Having discussed quantum transport models in the preceding two chapters, we now turn to the semi-classical Boltzmann descriptions and their moment equations in the hydrodynamic model in electron transport in complex media including semiconductors and plasmas. Then, finite difference methods for solving the hydrodynamic equations for semiconductor devices will be discussed. Because of the high field effect in sub-micron devices, the electron velocity may develop a sharp transition profile resembling shock waves [1], as in high-speed gas dynamics. Therefore, shock capturing schemes developed for gas dynamics [2, 3] can be applied for device simulations.
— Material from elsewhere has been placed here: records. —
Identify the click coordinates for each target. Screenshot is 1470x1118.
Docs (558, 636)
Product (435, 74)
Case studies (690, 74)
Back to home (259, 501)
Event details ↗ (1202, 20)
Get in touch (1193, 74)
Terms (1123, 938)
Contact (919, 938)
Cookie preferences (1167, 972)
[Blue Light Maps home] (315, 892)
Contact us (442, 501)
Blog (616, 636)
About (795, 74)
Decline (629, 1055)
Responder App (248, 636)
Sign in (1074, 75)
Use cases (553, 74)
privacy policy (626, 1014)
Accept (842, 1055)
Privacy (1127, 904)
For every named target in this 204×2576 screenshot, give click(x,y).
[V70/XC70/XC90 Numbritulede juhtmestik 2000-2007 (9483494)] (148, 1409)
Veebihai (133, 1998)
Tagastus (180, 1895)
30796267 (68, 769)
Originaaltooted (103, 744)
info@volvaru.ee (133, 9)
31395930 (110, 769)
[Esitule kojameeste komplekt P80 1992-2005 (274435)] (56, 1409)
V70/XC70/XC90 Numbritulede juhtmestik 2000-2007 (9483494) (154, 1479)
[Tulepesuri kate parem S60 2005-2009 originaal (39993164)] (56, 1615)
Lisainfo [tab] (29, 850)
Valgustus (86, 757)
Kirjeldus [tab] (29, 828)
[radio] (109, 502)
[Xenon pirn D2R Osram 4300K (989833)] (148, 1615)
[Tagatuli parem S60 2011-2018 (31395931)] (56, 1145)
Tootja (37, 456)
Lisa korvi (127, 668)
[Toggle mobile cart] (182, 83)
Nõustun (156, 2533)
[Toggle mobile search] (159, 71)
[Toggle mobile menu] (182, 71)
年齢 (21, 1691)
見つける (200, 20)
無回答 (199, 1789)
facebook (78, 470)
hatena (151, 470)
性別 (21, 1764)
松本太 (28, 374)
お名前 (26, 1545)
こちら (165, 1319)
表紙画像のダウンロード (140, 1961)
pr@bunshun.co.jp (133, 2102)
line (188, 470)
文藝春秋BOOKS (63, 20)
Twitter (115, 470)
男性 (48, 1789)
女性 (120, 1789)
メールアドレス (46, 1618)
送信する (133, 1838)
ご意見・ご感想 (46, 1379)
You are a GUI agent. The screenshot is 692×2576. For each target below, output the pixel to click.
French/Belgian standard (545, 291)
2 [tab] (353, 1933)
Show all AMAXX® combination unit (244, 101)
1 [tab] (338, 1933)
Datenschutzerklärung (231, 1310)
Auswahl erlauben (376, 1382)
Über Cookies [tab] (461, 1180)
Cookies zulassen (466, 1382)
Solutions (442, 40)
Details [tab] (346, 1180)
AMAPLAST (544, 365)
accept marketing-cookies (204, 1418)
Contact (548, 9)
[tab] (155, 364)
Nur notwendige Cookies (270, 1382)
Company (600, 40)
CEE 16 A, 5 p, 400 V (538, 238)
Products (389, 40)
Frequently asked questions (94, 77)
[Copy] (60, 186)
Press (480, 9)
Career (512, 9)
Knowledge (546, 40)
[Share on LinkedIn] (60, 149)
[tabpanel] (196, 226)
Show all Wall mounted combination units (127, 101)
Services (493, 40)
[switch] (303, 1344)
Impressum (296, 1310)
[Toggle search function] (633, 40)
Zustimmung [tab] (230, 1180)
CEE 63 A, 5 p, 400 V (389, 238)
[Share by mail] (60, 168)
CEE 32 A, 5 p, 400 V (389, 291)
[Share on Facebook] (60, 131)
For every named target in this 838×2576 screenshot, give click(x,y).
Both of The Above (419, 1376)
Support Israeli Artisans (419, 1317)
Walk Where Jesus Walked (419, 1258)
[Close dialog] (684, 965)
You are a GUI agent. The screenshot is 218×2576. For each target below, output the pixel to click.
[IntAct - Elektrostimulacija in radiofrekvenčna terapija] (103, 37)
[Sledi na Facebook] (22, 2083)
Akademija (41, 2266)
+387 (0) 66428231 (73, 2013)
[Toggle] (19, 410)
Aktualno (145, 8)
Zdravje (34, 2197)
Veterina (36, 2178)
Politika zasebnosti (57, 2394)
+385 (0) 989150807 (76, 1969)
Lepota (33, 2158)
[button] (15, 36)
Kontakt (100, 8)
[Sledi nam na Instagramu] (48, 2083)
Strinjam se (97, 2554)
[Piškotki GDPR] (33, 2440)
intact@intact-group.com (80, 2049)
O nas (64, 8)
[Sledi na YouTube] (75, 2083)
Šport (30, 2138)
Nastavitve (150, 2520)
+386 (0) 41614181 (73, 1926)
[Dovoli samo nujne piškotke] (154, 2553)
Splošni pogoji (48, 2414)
Here, we will present three methods: the traditional Godunov methods, the weighted essentially non-oscillatory (ENO) finite difference methods, and the central differencing methods. It should be mentioned that the discontinuous Galerkin method can also be used to compute the semiconductor hydrodynamic equations [4].

Suggested Citation

  • Wei Cai, 2025. "Hydrodynamic Electron Transport and Finite Difference Methods," Springer Books, in: Deterministic, Stochastic, and Deep Learning Methods for Computational Electromagnetics, edition 0, chapter 0, pages 569-593, Springer.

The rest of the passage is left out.